→ Tareas y ejercicios
1. Devuelve sin cambios el pasaje del fragmento del foro sobre el circuito con PIC comprendido entre "Acabo de hacer" y "puse al pic?", ambos incluidos.
2. Prolonga el fragmento del foro sobre el circuito con PIC a partir de su última oración.

Ok papirrin una vez mas impecable lo suyo en cuanto lo arme te paso el reporte. MIL Gracias!!!!!!!!!!!!!!!!!!!!!!!!


----------



## ariel 37 (Oct 4, 2014)

Acabo de hacer la prueba pero no lo detecta ,siempre queda prendido el led rojo , en el punto donde se unen la resist de 200k con el zener tenia 1,8vca . La resist de 5k1 como no tenia le puse una de 5k5 y despues probe bajar un poco la de 200k pero no funcionó


----------



## papirrin (Oct 4, 2014)

> ,siempre queda prendido el led rojo



¿¿¿El led rojo??? ¿le cargaste el ultimo codigo que puse al pic?


----------



## ariel 37 (Oct 4, 2014)

Si si claro ,y viendo el programa entiendo que no se deberia haber prendido ya que si no detecta frec queda en float ,no? el circuito lo tengo conectado como antes, solo le cambie la resist de 100k por la de 5k5 que va del pinA5 al punto donde se une el zener con la de 200k estos dos ultimos los arme en la protoboard  ,y cambie la señal que antes tomaba del zener del regulador y la conecte en la fase ,sera que tengo que desconectar todo y solo dejar la señal y el neutro ?

→ Entradas mostradas

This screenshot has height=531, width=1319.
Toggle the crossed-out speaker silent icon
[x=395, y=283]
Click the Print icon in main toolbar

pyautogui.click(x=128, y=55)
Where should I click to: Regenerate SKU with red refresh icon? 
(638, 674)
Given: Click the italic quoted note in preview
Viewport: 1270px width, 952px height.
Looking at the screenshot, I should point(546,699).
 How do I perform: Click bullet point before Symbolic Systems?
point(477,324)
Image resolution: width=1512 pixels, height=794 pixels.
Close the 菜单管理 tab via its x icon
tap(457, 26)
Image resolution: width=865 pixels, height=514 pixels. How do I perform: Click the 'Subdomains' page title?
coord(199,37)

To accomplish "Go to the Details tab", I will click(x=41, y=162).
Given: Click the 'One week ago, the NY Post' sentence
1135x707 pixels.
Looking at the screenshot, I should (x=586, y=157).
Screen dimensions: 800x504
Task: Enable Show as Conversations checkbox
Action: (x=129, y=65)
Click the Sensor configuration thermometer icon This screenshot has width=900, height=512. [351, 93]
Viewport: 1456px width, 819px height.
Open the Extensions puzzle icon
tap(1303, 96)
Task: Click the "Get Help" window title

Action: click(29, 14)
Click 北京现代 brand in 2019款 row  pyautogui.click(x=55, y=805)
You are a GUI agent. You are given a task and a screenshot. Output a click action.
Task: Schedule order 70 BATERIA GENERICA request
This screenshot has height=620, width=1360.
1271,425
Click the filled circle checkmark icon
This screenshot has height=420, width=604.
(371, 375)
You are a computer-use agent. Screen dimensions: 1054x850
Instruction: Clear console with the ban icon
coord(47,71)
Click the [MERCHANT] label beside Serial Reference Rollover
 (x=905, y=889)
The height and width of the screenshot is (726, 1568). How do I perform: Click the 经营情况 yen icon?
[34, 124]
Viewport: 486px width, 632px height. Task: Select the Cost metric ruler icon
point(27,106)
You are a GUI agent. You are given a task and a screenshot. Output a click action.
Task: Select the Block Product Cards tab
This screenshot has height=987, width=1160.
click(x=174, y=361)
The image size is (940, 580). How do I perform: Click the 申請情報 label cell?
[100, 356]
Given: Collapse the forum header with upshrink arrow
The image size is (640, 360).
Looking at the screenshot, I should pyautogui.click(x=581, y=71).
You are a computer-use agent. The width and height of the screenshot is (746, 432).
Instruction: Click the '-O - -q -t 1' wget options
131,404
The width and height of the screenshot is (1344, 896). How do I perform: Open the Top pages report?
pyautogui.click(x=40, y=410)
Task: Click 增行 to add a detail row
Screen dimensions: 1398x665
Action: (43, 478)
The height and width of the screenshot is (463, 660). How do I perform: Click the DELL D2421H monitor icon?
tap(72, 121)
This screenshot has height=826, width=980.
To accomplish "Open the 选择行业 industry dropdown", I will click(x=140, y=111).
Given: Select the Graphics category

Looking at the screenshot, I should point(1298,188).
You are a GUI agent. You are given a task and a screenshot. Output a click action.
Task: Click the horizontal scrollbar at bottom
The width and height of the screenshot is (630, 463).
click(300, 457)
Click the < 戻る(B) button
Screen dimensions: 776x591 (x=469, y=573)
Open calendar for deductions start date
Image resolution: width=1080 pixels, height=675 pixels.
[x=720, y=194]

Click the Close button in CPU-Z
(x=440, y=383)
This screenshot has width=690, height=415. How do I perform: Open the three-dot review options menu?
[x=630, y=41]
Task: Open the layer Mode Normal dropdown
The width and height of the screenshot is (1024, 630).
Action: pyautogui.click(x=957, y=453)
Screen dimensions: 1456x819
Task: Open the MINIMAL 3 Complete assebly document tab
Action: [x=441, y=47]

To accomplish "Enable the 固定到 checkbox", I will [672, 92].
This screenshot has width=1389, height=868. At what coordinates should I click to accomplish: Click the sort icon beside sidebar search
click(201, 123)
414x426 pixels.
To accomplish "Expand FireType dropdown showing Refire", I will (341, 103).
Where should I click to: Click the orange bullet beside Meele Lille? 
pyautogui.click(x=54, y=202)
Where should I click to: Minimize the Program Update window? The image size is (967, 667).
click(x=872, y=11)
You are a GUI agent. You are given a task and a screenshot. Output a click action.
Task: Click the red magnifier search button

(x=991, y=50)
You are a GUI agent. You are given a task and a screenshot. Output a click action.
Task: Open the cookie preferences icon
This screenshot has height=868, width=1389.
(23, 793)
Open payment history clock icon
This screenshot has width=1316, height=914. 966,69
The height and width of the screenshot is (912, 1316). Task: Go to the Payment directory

→ Lista de respuestas
1.
Acabo de hacer la prueba pero no lo detecta ,siempre queda prendido el led rojo , en el punto donde se unen la resist de 200k con el zener tenia 1,8vca . La resist de 5k1 como no tenia le puse una de 5k5 y despues probe bajar un poco la de 200k pero no funcionó


----------



## papirrin (Oct 4, 2014)

> ,siempre queda prendido el led rojo



¿¿¿El led rojo??? ¿le cargaste el ultimo codigo que puse al pic?

2.
PD queres que pruebe volver a cargar el programa?
En la simulacion a mi tambien me funciona


----------



## papirrin (Oct 4, 2014)

> Si si claro ,y viendo el programa entiendo que no se deberia haber prendido ya que si no detecta frec queda en float ,no?


si queda en float y deberia quedarse apagado si no detecta señal.
segun yo deberia ponerse verde pero quizas esten intercambiados los leds.



> el circuito lo tengo conectado como antes, solo le cambie la resist de 100k por la de 5k5 que va del pinA5 al punto donde se une el zener con la de 200k estos dos ultimos los arme en la protoboard ,y cambie la señal que antes tomaba del zener del regulador y la conecte en la fase ,sera que tengo que desconectar todo y solo dejar la señal y el neutro ?


no, deberia funcionar conectado todo.
y no entiendo, de la linea de 220V va la resistencia de 200K, antes salia la resistencia de 100K del zener de 20V. ¿como lo estas conectando?

si apagas el motor del generador y este parado, de todos modos se queda rojo o se apaga el led?


----------



## ariel 37 (Oct 4, 2014)

Si tal cual, antes salia del zener de 20v a la resist de 100k .Ahora de la fase de 220v a la resist de 200k como el esquema del post#299 .
SI con todo apagado queda encendido el led rojo tambien


----------



## papirrin (Oct 4, 2014)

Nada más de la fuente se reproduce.